By Virginia Kovach
I was in high school when I walked through the door of Worldly Goods in downtown Ames the first time. Little did I know, I was about to learn that shopping can be a spiritual experience. From the start, I was entranced by the rich colors, textures, and details in every display. I soon learned all those beautiful items were produced by people in developing countries who were paid fair wages and treated with dignity. Buying something beautiful is one thing, but buying something beautiful to help the person who made it is shopping on a deeper, more meaningful level. This kind of shopping, I discovered, was good for my spirit.
Worldly Goods celebrates 30 years of helping others through fair trade this year. As I think about the impact the store has had on the Ames community, I reflect on the influence it’s had on me. I volunteered for Worldly Goods in college. I was a journalism major working for The Iowa State Daily when I decided that I wanted to learn more about fair trade and the larger issue of sustainability. I created a “sustainability beat” and learned to think about how all our life choices affect the people and the environment of this generation, and the next.
“We have a unique product mix that you can’t find in other stores,” said Andrea Gronau, store manager since October 2012. “Our mission has helped people all over the world, allowing a lot of people the chance to see other cultures they wouldn’t have seen in other places.”

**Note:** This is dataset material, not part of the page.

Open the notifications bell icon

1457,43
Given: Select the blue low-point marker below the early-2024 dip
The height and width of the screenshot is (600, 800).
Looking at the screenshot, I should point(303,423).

While the merchandise comes from a variety of companies, Worldly Goods works with The Fair Trade Federation to ensure that all of their artisans are paid a living wage. A “living wage” is a foundation of fair trade, but as Gronau or any of her volunteer staff will tell you, fair trade goes beyond that.
Fair trade is a system of exchange that provides, in addition to fair wages in the local context, workplaces that are safe, healthy, and participatory. Environmental sustainability and respect for cultural identity are also basic principles of fair trade. Artisans are supplied with financial and technical support to build capacity, and organizations like the Fair Trade Federation work with the artisans to establish direct and long-term relationships with shops like Worldly Goods.
One example of a long-term relationship is the shop’s relationship with Chiri, a baby alpaca knit line from Peru. (see photo below) A former volunteer started an artisan cooperative in Peru and brought the product line back to the store. The items are soft, beautiful pieces that are both chic and practical in cold Iowa weather.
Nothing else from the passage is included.